= Charles Autobees =

Fur trader and American pioneer

Charles Autobees (1812–1882)

Charles Autobees (1812–1882), whose last name was also spelled Urtebise and Ortivis, was a fur trader and pioneer in the American Old West. He was the founder of Autobees, Colorado.

==Early life==

Charles Autobees was born in St. Louis in 1812 to Francis Autobees and Sarah T. Tate. Francis was French-Canadian and may have had Native American heritage as well. After Francis drowned in the Saint Lawrence River while logging, Sarah married Bartholomew Tobin, who was living in St. Louis. Sarah and Bartholomew had another son, Thomas Tate Tobin.

==Fur trader==
By the age of 16, Autobees was a fur trader based in St. Louis. Many of his activities are unclear, but he was associated with many famous figures of the old west including Jim Bridger, Kit Carson, Juan Antonio Laforet, Geminien P. Beauvais, James Bordeaux, Charles Nadeau, Chat Dubray, Jean Baptiste Charlefou, Tom Tobin, A. G. Boone, Carlos Beaubien, Joseph Barnoy and James P. Beckwourth. In the early 1830s, he was a part of the American Fur Company and may have taken part in a battle with the Blackfeet on Salmon River. This was likely one of the many battles described in Thomas D. Bonner's Life and Adventures of James P. Beckwourth. He may also have been involved in the July 1832 battle known as the rendezvous at Pierre's Hole.

There are conflicting accounts for many parts of Autobees' life. Autobees' son claimed that his father took a Flathead woman for a partner and had a daughter named Eliza with her. In another account, Autobees spent twenty years with an Arapaho woman named Sycamore.

In 1834, Autobees left the American Fur Company and moved to Fort Hall on the Snake River where he worked for Nathaniel Wyeth and Robert Evans. In 1835, Autobees joined a party of Hudson's Bay Company trappers. In the spring of that year, his party had another battle with Blackfeet.

==Taos==
In 1836, Charles settled in Taos, taking a job with flour mill and distillery operator, Simeon Turley. Autobees became Turley's traveling salesman.

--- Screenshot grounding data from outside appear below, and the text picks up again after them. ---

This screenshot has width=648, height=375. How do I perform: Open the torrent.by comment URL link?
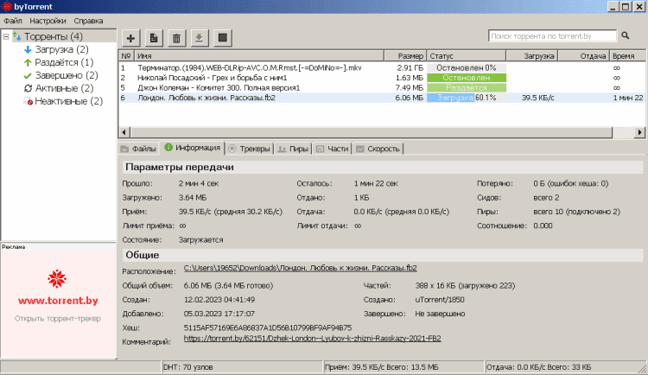312,339
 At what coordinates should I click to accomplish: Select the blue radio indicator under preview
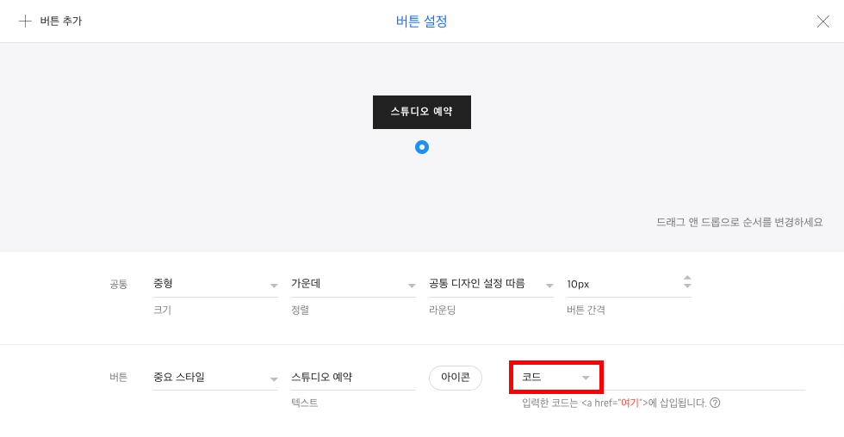(x=422, y=147)
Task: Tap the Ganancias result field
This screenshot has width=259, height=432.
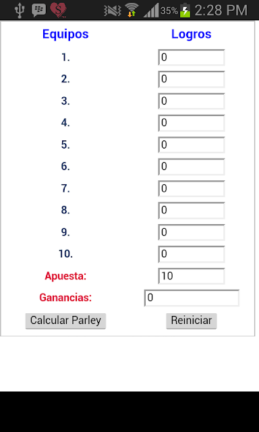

He customarily loaded two 10-gallon barrels of whiskey on each mule of a mule train and proceeded north from Taos through the San Luis Valley, crossed the Sangre de Cristo Mountains at La Veta Pass, and descended to the Great Plains. He traded the whiskey for buffalo robes and beaver pelts in the Arkansas and Platte river valleys, and sent the robes and pelts by wagon train to Missouri for them to be sold.

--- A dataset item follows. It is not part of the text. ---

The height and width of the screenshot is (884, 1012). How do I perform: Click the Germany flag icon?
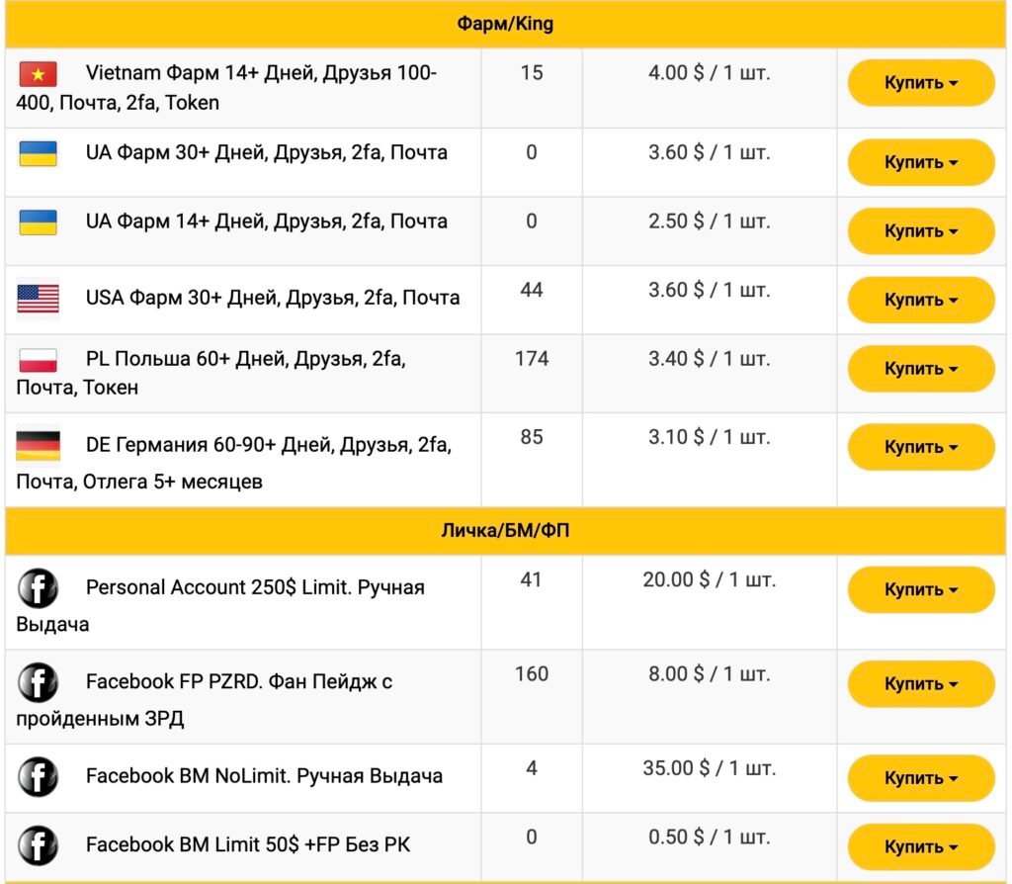click(38, 446)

Autobees took another woman as a housekeeper, Serafina Avila, who had two more sons, Mariano in 1837 and Jose Tomas, known as Tom, in 1842. Serafina remained with Tom until her death in the 1870s. Autobees remained with and worked for Turley for eleven years. During that period, Autobees moved around, spending the winter of 1841-1842 and part of the winter of 1842-1843 at Fort Lancaster. He also accompanied Turley's trade wagons to New Mexico in the early 1840s.

On January 20, 1847, Turley and his operation was attacked by Taos area Indians and Mexicans as part of the Taos Revolt as revenge for the United States invasion and annexation of Mexico in the Mexican-American War. Tom Tobin managed to escape and Autobee was on a mule train travelling to Santa Fe, but Turley died with many of his men. Autobee brought news of the revolt and acting territorial Governor Charles Bent's death to Bent's Fort.

In 1847, Autobee and Tobin were living and farming on the St. Charles River south of Pueblo. In 1849, Autobees, Asa Estes, Bill Williams and others were employed as guides and spies by Lieutenant J. H. Whittlesey in an attack on the Utes in reparation for perceived injuries of settlers in along the Colorado River.

==Autobees settlement==
In 1853, Richens Lacy Wootton, Levin Mitchell, William Kroenig, and Autobees built the Huerfano village (Autobees, Colorado) on the south side of the Arkansas River near the mouth of the Huerfano River.

==Bibliography==
- Lecompte, Janet (1980). "Pueblo, Hardscrabble, Greenhorn: Society on the High Plains, 1832-1856"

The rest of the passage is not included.